Whatever you did, you only did because you thought it was right. We all do things we think are for the best sometimes, even when they turn out not to be.’ He pressed his hand harder against the wound. He could feel Rachel’s heartbeat. Weak, but better than nothing. Thinking of Gabrielle, he said, ‘Believe me, I know.’
Liana knelt down beside him.
‘You should go after him,’ she said. ‘Who knows what he might do to that child?’
‘He loves the baby.
He won’t hurt it.’
Liana reached out, touched Ian’s cheek with her fingertips.
‘Did you think yesterday that he could shoot a woman like this? Like he’s just done? You can’t let him take the baby.’ She turned his face towards her own. ‘Please. Don’t give Red the chance to hurt him!’
‘That’s his baby.
He loves it.’
‘Maybe, but there are things about Red that you don’t know.
Please!’
Ian looked away, down at Rachel, her eyes now closed, her breathing shallow and laboured, coming in gasps as though air leaked in through a hole somewhere in her chest.
Ian frowned; the bullet might have grazed a lung.

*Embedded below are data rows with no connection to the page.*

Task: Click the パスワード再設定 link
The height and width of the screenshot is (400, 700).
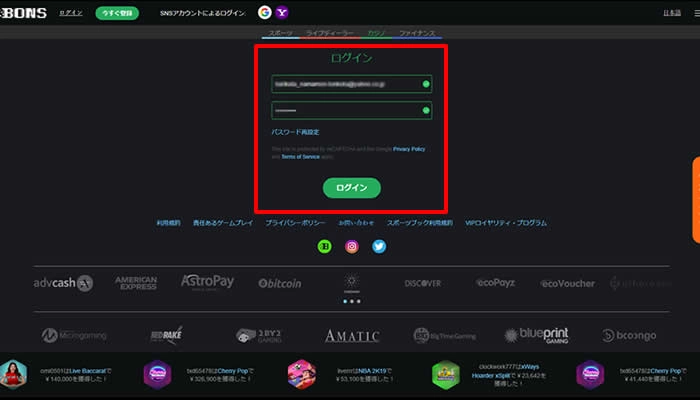Action: [x=295, y=132]
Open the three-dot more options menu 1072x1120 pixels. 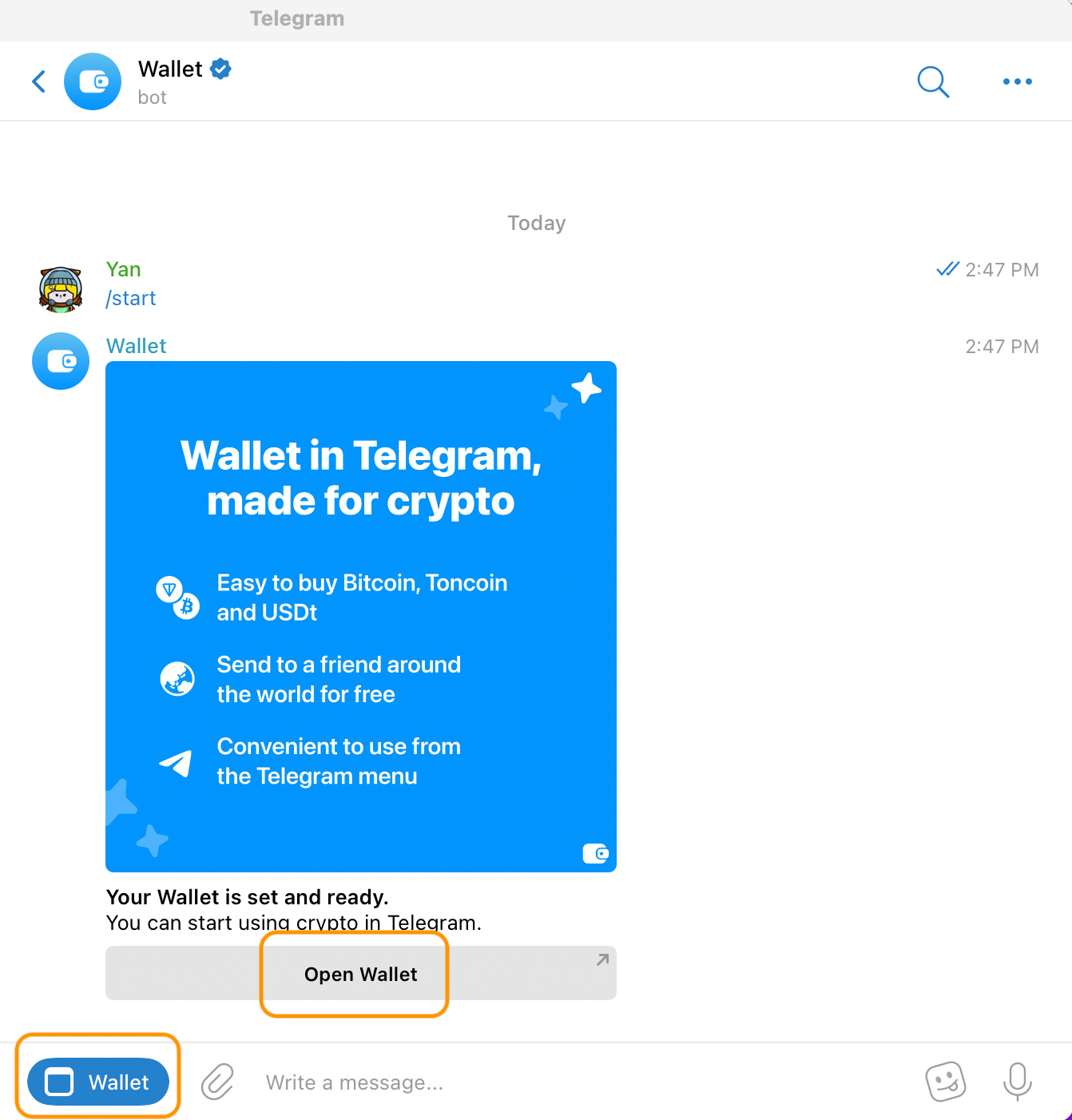click(x=1017, y=81)
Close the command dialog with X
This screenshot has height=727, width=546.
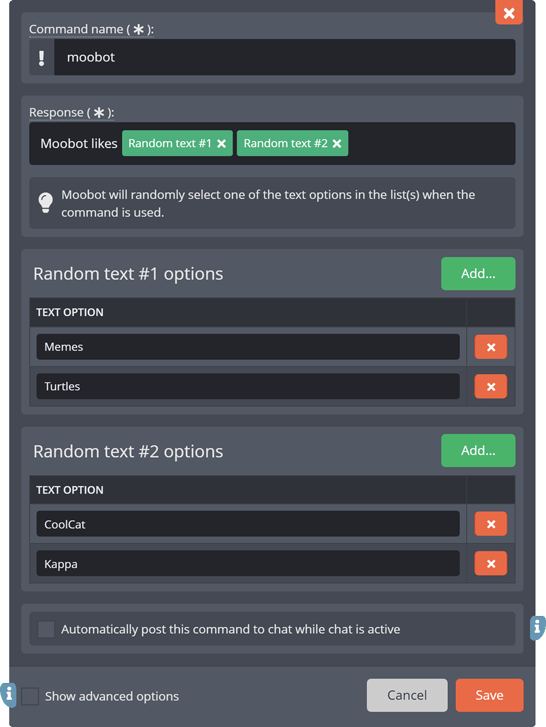[509, 13]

He hoped it hadn’t been punctured, that made a bad situation worse.
‘Do you know who this is?’ he asked Liana.
She shook her head.
‘This is Rachel Cassidy.
My daughter–in–law.’ Then, as though to clarify: ‘Matthew’s wife. I’ve never met her before tonight, though you could hardly call this an ideal first meeting. He showed me a photograph of her last night.’
Liana nodded.
‘She must have come here to find Matthew.’ He shook his head and sighed. ‘It’s all falling apart, you know? My wife and daughter are dead, my wife by my own hand, my daughter by suicide. My son is somewhere up in my house or nearby on the verge of breakdown. Who knows where? We couldn’t find him. Perhaps I’ll find his body tomorrow morning, who can tell?’